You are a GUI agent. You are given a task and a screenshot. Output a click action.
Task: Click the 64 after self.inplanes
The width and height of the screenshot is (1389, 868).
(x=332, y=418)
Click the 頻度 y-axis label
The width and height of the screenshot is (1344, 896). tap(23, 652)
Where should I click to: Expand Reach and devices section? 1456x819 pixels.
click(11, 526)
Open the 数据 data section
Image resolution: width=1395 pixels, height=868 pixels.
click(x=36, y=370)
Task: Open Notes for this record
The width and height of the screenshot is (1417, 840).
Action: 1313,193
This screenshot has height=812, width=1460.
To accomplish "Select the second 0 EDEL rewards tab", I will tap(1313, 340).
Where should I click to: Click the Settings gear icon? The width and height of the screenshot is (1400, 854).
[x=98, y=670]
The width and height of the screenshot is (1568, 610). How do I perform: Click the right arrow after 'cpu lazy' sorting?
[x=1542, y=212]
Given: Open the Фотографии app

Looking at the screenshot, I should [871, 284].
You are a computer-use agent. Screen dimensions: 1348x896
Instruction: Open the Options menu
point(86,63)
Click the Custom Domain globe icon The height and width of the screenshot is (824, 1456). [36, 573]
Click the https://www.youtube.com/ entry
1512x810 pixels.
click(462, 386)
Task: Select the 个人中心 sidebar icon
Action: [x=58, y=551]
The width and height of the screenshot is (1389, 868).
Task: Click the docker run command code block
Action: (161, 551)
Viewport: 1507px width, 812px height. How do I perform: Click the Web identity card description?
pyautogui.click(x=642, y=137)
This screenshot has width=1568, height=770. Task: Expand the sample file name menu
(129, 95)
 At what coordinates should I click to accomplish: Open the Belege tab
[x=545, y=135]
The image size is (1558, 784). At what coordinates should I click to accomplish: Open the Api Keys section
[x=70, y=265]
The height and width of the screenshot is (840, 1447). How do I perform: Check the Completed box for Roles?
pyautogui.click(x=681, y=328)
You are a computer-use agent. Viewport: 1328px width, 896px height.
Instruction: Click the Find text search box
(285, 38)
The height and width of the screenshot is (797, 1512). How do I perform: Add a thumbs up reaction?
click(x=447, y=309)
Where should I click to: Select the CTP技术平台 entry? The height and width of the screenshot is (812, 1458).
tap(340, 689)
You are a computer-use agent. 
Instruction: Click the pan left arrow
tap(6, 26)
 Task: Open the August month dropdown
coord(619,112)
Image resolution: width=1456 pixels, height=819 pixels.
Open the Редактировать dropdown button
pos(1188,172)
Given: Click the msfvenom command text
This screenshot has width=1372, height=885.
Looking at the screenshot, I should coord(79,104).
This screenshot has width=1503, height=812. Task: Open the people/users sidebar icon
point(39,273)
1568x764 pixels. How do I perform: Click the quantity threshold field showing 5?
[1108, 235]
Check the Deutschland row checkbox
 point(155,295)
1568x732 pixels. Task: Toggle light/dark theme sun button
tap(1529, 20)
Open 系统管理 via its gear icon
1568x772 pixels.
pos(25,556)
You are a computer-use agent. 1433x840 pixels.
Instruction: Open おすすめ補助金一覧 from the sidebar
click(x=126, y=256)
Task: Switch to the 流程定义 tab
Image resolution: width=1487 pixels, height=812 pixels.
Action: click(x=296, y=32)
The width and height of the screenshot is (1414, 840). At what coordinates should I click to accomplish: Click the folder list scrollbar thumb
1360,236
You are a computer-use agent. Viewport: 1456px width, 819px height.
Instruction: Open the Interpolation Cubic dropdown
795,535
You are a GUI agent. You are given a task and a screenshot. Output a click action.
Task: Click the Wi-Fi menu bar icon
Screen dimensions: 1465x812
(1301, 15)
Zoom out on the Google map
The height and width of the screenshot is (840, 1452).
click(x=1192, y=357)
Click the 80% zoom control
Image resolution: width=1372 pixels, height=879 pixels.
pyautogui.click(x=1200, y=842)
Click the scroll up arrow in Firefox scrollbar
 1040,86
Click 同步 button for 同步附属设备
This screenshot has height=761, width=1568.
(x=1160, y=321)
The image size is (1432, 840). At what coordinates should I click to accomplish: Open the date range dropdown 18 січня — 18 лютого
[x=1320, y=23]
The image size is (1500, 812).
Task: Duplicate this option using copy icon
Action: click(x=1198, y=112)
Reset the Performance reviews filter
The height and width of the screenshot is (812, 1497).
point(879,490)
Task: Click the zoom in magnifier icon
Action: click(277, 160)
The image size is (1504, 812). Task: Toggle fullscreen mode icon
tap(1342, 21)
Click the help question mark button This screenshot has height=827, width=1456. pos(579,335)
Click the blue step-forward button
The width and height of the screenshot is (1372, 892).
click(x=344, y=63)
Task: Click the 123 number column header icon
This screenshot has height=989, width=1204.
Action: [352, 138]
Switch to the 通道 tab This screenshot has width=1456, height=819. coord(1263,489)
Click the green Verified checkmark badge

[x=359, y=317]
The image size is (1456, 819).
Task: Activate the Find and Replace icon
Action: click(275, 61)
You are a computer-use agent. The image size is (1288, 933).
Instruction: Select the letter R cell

##############################

# WORK ORDER
Write the material out again in its entirety, exactly as shown.

# EXERCISE RESPONSE
You are a GUI agent. You are given a task and a screenshot. Output a click action.
Task: Click the 64 after self.inplanes
The width and height of the screenshot is (1389, 868).
(x=332, y=418)
Click the 頻度 y-axis label
The width and height of the screenshot is (1344, 896). tap(23, 652)
Where should I click to: Expand Reach and devices section? 1456x819 pixels.
click(11, 526)
Open the 数据 data section
Image resolution: width=1395 pixels, height=868 pixels.
click(x=36, y=370)
Task: Open Notes for this record
The width and height of the screenshot is (1417, 840).
Action: 1313,193
This screenshot has height=812, width=1460.
To accomplish "Select the second 0 EDEL rewards tab", I will tap(1313, 340).
Where should I click to: Click the Settings gear icon? The width and height of the screenshot is (1400, 854).
[x=98, y=670]
The width and height of the screenshot is (1568, 610). How do I perform: Click the right arrow after 'cpu lazy' sorting?
[x=1542, y=212]
Given: Open the Фотографии app

Looking at the screenshot, I should [871, 284].
You are a computer-use agent. Screen dimensions: 1348x896
Instruction: Open the Options menu
point(86,63)
Click the Custom Domain globe icon The height and width of the screenshot is (824, 1456). [36, 573]
Click the https://www.youtube.com/ entry
1512x810 pixels.
click(462, 386)
Task: Select the 个人中心 sidebar icon
Action: [x=58, y=551]
The width and height of the screenshot is (1389, 868).
Task: Click the docker run command code block
Action: (161, 551)
Viewport: 1507px width, 812px height. How do I perform: Click the Web identity card description?
pyautogui.click(x=642, y=137)
This screenshot has width=1568, height=770. Task: Expand the sample file name menu
(129, 95)
 At what coordinates should I click to accomplish: Open the Belege tab
[x=545, y=135]
The image size is (1558, 784). At what coordinates should I click to accomplish: Open the Api Keys section
[x=70, y=265]
The height and width of the screenshot is (840, 1447). How do I perform: Check the Completed box for Roles?
pyautogui.click(x=681, y=328)
You are a computer-use agent. Viewport: 1328px width, 896px height.
Instruction: Click the Find text search box
(285, 38)
The height and width of the screenshot is (797, 1512). How do I perform: Add a thumbs up reaction?
click(x=447, y=309)
Where should I click to: Select the CTP技术平台 entry? The height and width of the screenshot is (812, 1458).
tap(340, 689)
You are a computer-use agent. 
Instruction: Click the pan left arrow
tap(6, 26)
 Task: Open the August month dropdown
coord(619,112)
Image resolution: width=1456 pixels, height=819 pixels.
Open the Редактировать dropdown button
pos(1188,172)
Given: Click the msfvenom command text
This screenshot has width=1372, height=885.
Looking at the screenshot, I should coord(79,104).
This screenshot has width=1503, height=812. Task: Open the people/users sidebar icon
point(39,273)
1568x764 pixels. How do I perform: Click the quantity threshold field showing 5?
[1108, 235]
Check the Deutschland row checkbox
 point(155,295)
1568x732 pixels. Task: Toggle light/dark theme sun button
tap(1529, 20)
Open 系统管理 via its gear icon
1568x772 pixels.
pos(25,556)
You are a computer-use agent. 1433x840 pixels.
Instruction: Open おすすめ補助金一覧 from the sidebar
click(x=126, y=256)
Task: Switch to the 流程定义 tab
Image resolution: width=1487 pixels, height=812 pixels.
Action: click(x=296, y=32)
The width and height of the screenshot is (1414, 840). At what coordinates should I click to accomplish: Click the folder list scrollbar thumb
1360,236
You are a computer-use agent. Viewport: 1456px width, 819px height.
Instruction: Open the Interpolation Cubic dropdown
795,535
You are a GUI agent. You are given a task and a screenshot. Output a click action.
Task: Click the Wi-Fi menu bar icon
Screen dimensions: 1465x812
(1301, 15)
Zoom out on the Google map
The height and width of the screenshot is (840, 1452).
click(x=1192, y=357)
Click the 80% zoom control
Image resolution: width=1372 pixels, height=879 pixels.
pyautogui.click(x=1200, y=842)
Click the scroll up arrow in Firefox scrollbar
 1040,86
Click 同步 button for 同步附属设备
This screenshot has height=761, width=1568.
(x=1160, y=321)
The image size is (1432, 840). At what coordinates should I click to accomplish: Open the date range dropdown 18 січня — 18 лютого
[x=1320, y=23]
The image size is (1500, 812).
Task: Duplicate this option using copy icon
Action: click(x=1198, y=112)
Reset the Performance reviews filter
The height and width of the screenshot is (812, 1497).
point(879,490)
Task: Click the zoom in magnifier icon
Action: click(277, 160)
The image size is (1504, 812). Task: Toggle fullscreen mode icon
tap(1342, 21)
Click the help question mark button This screenshot has height=827, width=1456. pos(579,335)
Click the blue step-forward button
The width and height of the screenshot is (1372, 892).
click(x=344, y=63)
Task: Click the 123 number column header icon
This screenshot has height=989, width=1204.
Action: [352, 138]
Switch to the 通道 tab This screenshot has width=1456, height=819. coord(1263,489)
Click the green Verified checkmark badge

[x=359, y=317]
The image size is (1456, 819).
Task: Activate the Find and Replace icon
Action: click(275, 61)
You are a computer-use agent. The image size is (1288, 933).
Instruction: Select the letter R cell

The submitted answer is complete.